[Dataset entries]
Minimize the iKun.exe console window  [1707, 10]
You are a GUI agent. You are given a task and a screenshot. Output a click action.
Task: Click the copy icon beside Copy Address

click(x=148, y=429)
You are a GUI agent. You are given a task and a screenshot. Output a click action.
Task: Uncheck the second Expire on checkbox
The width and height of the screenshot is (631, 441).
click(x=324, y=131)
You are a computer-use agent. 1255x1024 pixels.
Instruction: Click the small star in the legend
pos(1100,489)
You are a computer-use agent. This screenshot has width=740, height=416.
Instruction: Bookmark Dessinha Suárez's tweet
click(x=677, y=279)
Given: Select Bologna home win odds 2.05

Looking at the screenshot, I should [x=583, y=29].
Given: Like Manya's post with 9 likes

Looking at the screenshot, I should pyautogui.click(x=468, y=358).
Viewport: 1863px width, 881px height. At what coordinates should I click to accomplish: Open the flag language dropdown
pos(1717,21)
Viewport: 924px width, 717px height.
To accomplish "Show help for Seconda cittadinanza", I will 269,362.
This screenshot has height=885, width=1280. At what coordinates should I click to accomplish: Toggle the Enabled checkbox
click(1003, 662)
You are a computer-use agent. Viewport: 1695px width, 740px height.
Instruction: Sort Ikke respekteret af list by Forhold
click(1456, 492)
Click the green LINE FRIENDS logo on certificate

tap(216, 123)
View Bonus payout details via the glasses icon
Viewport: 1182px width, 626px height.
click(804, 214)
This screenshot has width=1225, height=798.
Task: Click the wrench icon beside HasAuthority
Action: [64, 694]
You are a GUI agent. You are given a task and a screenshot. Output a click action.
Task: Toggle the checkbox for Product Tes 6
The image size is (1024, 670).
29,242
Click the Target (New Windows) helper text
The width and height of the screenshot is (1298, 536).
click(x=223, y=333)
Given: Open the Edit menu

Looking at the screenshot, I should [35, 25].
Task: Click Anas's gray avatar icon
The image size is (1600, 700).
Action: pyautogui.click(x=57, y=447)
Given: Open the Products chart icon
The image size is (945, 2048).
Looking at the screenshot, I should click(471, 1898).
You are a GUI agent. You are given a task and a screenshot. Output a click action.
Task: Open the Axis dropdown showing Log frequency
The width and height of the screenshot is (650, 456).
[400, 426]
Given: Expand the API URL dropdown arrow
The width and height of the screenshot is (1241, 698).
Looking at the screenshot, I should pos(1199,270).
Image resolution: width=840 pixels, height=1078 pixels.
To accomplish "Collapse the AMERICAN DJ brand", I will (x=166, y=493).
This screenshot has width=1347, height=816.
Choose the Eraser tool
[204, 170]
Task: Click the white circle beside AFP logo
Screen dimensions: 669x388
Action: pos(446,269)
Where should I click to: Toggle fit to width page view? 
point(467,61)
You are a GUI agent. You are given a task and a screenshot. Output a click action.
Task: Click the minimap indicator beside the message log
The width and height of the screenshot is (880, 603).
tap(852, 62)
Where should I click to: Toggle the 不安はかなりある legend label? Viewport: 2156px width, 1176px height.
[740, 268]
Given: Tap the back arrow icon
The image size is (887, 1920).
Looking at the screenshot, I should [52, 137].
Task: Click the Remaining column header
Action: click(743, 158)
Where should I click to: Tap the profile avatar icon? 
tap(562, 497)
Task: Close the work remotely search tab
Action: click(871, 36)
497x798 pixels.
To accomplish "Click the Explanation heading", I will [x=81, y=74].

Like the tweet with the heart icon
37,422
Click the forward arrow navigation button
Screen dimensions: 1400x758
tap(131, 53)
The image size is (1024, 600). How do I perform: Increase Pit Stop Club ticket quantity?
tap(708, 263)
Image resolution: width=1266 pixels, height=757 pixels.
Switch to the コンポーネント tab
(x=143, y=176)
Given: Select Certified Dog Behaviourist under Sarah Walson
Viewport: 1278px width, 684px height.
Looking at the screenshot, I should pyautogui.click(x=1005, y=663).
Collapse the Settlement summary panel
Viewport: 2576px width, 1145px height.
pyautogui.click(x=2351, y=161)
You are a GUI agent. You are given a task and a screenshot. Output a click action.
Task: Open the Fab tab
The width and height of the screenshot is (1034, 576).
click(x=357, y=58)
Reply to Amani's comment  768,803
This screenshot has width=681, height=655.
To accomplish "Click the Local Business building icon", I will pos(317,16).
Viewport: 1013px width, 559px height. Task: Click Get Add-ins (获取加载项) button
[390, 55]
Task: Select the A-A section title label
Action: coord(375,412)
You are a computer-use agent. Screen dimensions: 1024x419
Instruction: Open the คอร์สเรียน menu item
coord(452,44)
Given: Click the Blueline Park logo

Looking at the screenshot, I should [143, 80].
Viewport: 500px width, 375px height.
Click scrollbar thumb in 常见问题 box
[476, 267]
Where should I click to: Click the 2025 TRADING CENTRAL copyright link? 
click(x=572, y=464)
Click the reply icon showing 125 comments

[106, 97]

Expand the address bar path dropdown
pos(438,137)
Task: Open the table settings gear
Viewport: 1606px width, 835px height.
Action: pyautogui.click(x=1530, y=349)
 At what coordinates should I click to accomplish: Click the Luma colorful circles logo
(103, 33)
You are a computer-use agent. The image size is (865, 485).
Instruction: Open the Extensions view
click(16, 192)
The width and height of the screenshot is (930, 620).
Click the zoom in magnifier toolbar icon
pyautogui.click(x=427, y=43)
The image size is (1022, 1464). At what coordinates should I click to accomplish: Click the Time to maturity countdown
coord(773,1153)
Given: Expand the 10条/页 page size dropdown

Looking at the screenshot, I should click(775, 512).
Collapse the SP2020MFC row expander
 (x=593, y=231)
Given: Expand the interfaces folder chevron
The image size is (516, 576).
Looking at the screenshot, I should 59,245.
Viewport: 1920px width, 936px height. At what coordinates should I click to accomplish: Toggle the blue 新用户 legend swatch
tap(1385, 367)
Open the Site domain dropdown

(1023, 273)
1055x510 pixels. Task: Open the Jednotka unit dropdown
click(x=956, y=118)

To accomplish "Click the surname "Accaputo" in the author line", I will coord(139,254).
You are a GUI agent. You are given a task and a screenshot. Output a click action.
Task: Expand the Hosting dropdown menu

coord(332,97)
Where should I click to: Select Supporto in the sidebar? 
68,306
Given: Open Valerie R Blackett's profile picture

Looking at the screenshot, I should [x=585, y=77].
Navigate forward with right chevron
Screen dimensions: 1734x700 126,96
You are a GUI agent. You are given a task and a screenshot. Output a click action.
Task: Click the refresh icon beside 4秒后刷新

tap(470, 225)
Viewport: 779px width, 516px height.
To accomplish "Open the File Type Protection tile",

### Exercise requirements
Print out every record again, exactly and in full.

### Answer area
Minimize the iKun.exe console window  [1707, 10]
You are a GUI agent. You are given a task and a screenshot. Output a click action.
Task: Click the copy icon beside Copy Address

click(x=148, y=429)
You are a GUI agent. You are given a task and a screenshot. Output a click action.
Task: Uncheck the second Expire on checkbox
The width and height of the screenshot is (631, 441).
click(x=324, y=131)
You are a computer-use agent. 1255x1024 pixels.
Instruction: Click the small star in the legend
pos(1100,489)
You are a computer-use agent. This screenshot has width=740, height=416.
Instruction: Bookmark Dessinha Suárez's tweet
click(x=677, y=279)
Given: Select Bologna home win odds 2.05

Looking at the screenshot, I should [x=583, y=29].
Given: Like Manya's post with 9 likes

Looking at the screenshot, I should pyautogui.click(x=468, y=358).
Viewport: 1863px width, 881px height. At what coordinates should I click to accomplish: Open the flag language dropdown
pos(1717,21)
Viewport: 924px width, 717px height.
To accomplish "Show help for Seconda cittadinanza", I will 269,362.
This screenshot has height=885, width=1280. At what coordinates should I click to accomplish: Toggle the Enabled checkbox
click(1003, 662)
You are a computer-use agent. Viewport: 1695px width, 740px height.
Instruction: Sort Ikke respekteret af list by Forhold
click(1456, 492)
Click the green LINE FRIENDS logo on certificate

tap(216, 123)
View Bonus payout details via the glasses icon
Viewport: 1182px width, 626px height.
click(804, 214)
This screenshot has width=1225, height=798.
Task: Click the wrench icon beside HasAuthority
Action: [64, 694]
You are a GUI agent. You are given a task and a screenshot. Output a click action.
Task: Toggle the checkbox for Product Tes 6
The image size is (1024, 670).
29,242
Click the Target (New Windows) helper text
The width and height of the screenshot is (1298, 536).
click(x=223, y=333)
Given: Open the Edit menu

Looking at the screenshot, I should [35, 25].
Task: Click Anas's gray avatar icon
The image size is (1600, 700).
Action: pyautogui.click(x=57, y=447)
Given: Open the Products chart icon
The image size is (945, 2048).
Looking at the screenshot, I should click(471, 1898).
You are a GUI agent. You are given a task and a screenshot. Output a click action.
Task: Open the Axis dropdown showing Log frequency
The width and height of the screenshot is (650, 456).
[400, 426]
Given: Expand the API URL dropdown arrow
The width and height of the screenshot is (1241, 698).
Looking at the screenshot, I should pos(1199,270).
Image resolution: width=840 pixels, height=1078 pixels.
To accomplish "Collapse the AMERICAN DJ brand", I will (x=166, y=493).
This screenshot has width=1347, height=816.
Choose the Eraser tool
[204, 170]
Task: Click the white circle beside AFP logo
Screen dimensions: 669x388
Action: pos(446,269)
Where should I click to: Toggle fit to width page view? 
point(467,61)
You are a GUI agent. You are given a task and a screenshot. Output a click action.
Task: Click the minimap indicator beside the message log
The width and height of the screenshot is (880, 603).
tap(852, 62)
Where should I click to: Toggle the 不安はかなりある legend label? Viewport: 2156px width, 1176px height.
[740, 268]
Given: Tap the back arrow icon
The image size is (887, 1920).
Looking at the screenshot, I should [52, 137].
Task: Click the Remaining column header
Action: click(743, 158)
Where should I click to: Tap the profile avatar icon? 
tap(562, 497)
Task: Close the work remotely search tab
Action: click(871, 36)
497x798 pixels.
To accomplish "Click the Explanation heading", I will [x=81, y=74].

Like the tweet with the heart icon
37,422
Click the forward arrow navigation button
Screen dimensions: 1400x758
tap(131, 53)
The image size is (1024, 600). How do I perform: Increase Pit Stop Club ticket quantity?
tap(708, 263)
Image resolution: width=1266 pixels, height=757 pixels.
Switch to the コンポーネント tab
(x=143, y=176)
Given: Select Certified Dog Behaviourist under Sarah Walson
Viewport: 1278px width, 684px height.
Looking at the screenshot, I should pyautogui.click(x=1005, y=663).
Collapse the Settlement summary panel
Viewport: 2576px width, 1145px height.
pyautogui.click(x=2351, y=161)
You are a GUI agent. You are given a task and a screenshot. Output a click action.
Task: Open the Fab tab
The width and height of the screenshot is (1034, 576).
click(x=357, y=58)
Reply to Amani's comment  768,803
This screenshot has width=681, height=655.
To accomplish "Click the Local Business building icon", I will pos(317,16).
Viewport: 1013px width, 559px height. Task: Click Get Add-ins (获取加载项) button
[390, 55]
Task: Select the A-A section title label
Action: coord(375,412)
You are a computer-use agent. Screen dimensions: 1024x419
Instruction: Open the คอร์สเรียน menu item
coord(452,44)
Given: Click the Blueline Park logo

Looking at the screenshot, I should [143, 80].
Viewport: 500px width, 375px height.
Click scrollbar thumb in 常见问题 box
[476, 267]
Where should I click to: Click the 2025 TRADING CENTRAL copyright link? 
click(x=572, y=464)
Click the reply icon showing 125 comments

[106, 97]

Expand the address bar path dropdown
pos(438,137)
Task: Open the table settings gear
Viewport: 1606px width, 835px height.
Action: pyautogui.click(x=1530, y=349)
 At what coordinates should I click to accomplish: Click the Luma colorful circles logo
(103, 33)
You are a computer-use agent. The image size is (865, 485).
Instruction: Open the Extensions view
click(16, 192)
The width and height of the screenshot is (930, 620).
Click the zoom in magnifier toolbar icon
pyautogui.click(x=427, y=43)
The image size is (1022, 1464). At what coordinates should I click to accomplish: Click the Time to maturity countdown
coord(773,1153)
Given: Expand the 10条/页 page size dropdown

Looking at the screenshot, I should click(775, 512).
Collapse the SP2020MFC row expander
 (x=593, y=231)
Given: Expand the interfaces folder chevron
The image size is (516, 576).
Looking at the screenshot, I should 59,245.
Viewport: 1920px width, 936px height. At what coordinates should I click to accomplish: Toggle the blue 新用户 legend swatch
tap(1385, 367)
Open the Site domain dropdown

(1023, 273)
1055x510 pixels. Task: Open the Jednotka unit dropdown
click(x=956, y=118)

To accomplish "Click the surname "Accaputo" in the author line", I will coord(139,254).
You are a GUI agent. You are given a task and a screenshot. Output a click action.
Task: Expand the Hosting dropdown menu

coord(332,97)
Where should I click to: Select Supporto in the sidebar? 
68,306
Given: Open Valerie R Blackett's profile picture

Looking at the screenshot, I should [x=585, y=77].
Navigate forward with right chevron
Screen dimensions: 1734x700 126,96
You are a GUI agent. You are given a task and a screenshot. Output a click action.
Task: Click the refresh icon beside 4秒后刷新

tap(470, 225)
Viewport: 779px width, 516px height.
To accomplish "Open the File Type Protection tile",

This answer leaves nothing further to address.